初期対応はSnapdragonプロセッサ搭載のCopilot+ PCに限定され、40 TOPSのNPUを活用することでオフラインでも動作可能。クラウド上の写真にも対応し、OneDrive連携でより柔軟な検索体験を実現する。
長らく「決定的な機能に欠ける」と評されてきたCopilot+ PCにとって、この機能は初の“使う理由”となる可能性がある。一般提供時期は明言されていないが、Release Preview段階に入っており、近いうちのリリースが予想されている。
Snapdragon限定で先行提供 改良版Windows検索が実現する“思考ベース”の操作感

新たに登場する「改良版Windows検索」は、従来の語句に依存した検索スタイルを大きく変えるもので、ユーザーの意図を理解して答えを導く仕組みとなっている。Microsoftによれば、意味的インデックスと語彙インデックスのハイブリッド構造を採用することで、ドキュメントや写真、設定に至るまで、自然な表現での検索を可能にしたという。
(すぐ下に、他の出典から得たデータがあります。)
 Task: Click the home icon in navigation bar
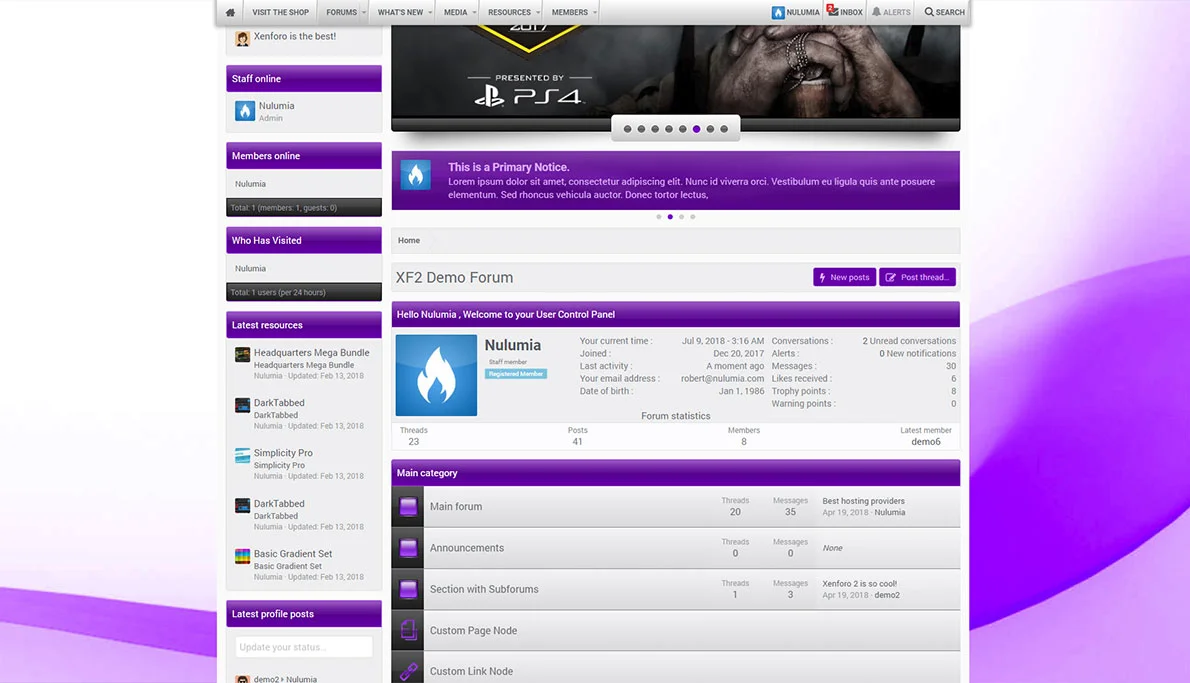[230, 13]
例えば「テーマを変える方法」や「去年の夏の写真」といった漠然とした入力にも対応できる点は、従来のWindows検索にはない大きな進化といえる。
この機能は、Snapdragonプロセッサを搭載したCopilot+ PCでのみ先行提供されており、最低でも40 TOPSの演算能力を持つNPUがオフラインでのAI処理を支えている。さらに、OneDriveと連携することでクラウド上の写真も同様に検索対象となるため、端末に依存しない操作性が期待される。こうした構成は、ハードウェアとソフトウェアの緊密な連携がなければ成立しない。
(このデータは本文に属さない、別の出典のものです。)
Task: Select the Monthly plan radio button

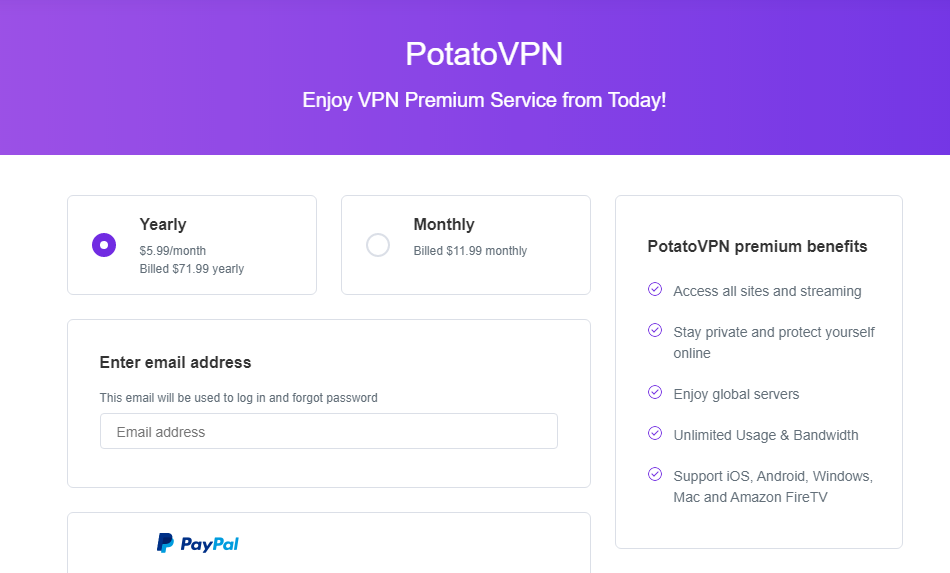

一方で、AMDやIntel搭載機種にも順次提供される予定とされているものの、現時点では具体的な時期は明らかになっていない。すでにCopilot+ PCを所有している一部のユーザーは早期にこの恩恵を受けられる一方で、多くのPC利用者にとっては待機状態が続く可能性がある。このような先行限定の展開には戸惑いもあるが、まずはAIの処理能力を最大限に活かせる環境で安定性を確保するという点では、理にかなった判断といえるかもしれない。
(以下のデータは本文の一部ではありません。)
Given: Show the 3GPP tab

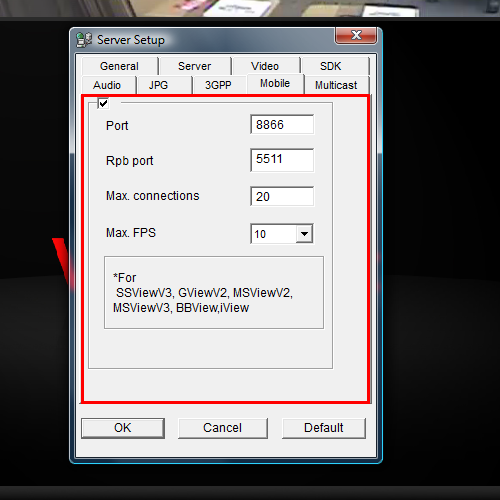Looking at the screenshot, I should point(219,85).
“専用機能ゼロ”の評価から転機へ Copilot+ PCの本領がようやく見え始めた
Copilot+ PCは2023年6月の登場以来、そのネーミングとは裏腹に「他とどう違うのか」が曖昧な存在であり、Windows CentralのZac Bowden氏が指摘するように、これまで“完全な失敗”と評されることも少なくなかった。最大の要因は、専用機能の不在にあった。Copilotの名を冠しながら、ユーザーにとって明確なメリットが提示されないまま市場に投入されたことが失速を招いたと言える。
しかし今回の「改良版Windows検索」は、ようやくCopilot+ PCを名乗るにふさわしい機能として注目を集めている。NPUの処理能力を活かしてネット接続不要のままAI検索を行えるという点は、他のWindowsマシンでは得られない体験を提供する可能性がある。また、設定や写真検索に自然言語で対応できるという点は、日常的なPC操作に直結する利便性であり、システムの根幹に近い部分を支える機能だけにインパクトは大きい。
とはいえ、こうした“決定的な機能”がようやく登場したという事実は、それだけCopilot+ PCの立ち上がりが慎重すぎたことも示唆している。発売から時間が経過した今になって本来の性能が活かされるという構図は、期待外れだったユーザーの評価を覆すには時間がかかるかもしれない。ただ、今後この検索機能が一般展開され、IntelやAMD搭載機でも同様の体験が得られるようになれば、Copilot+の存在意義もより明確になってくるだろう。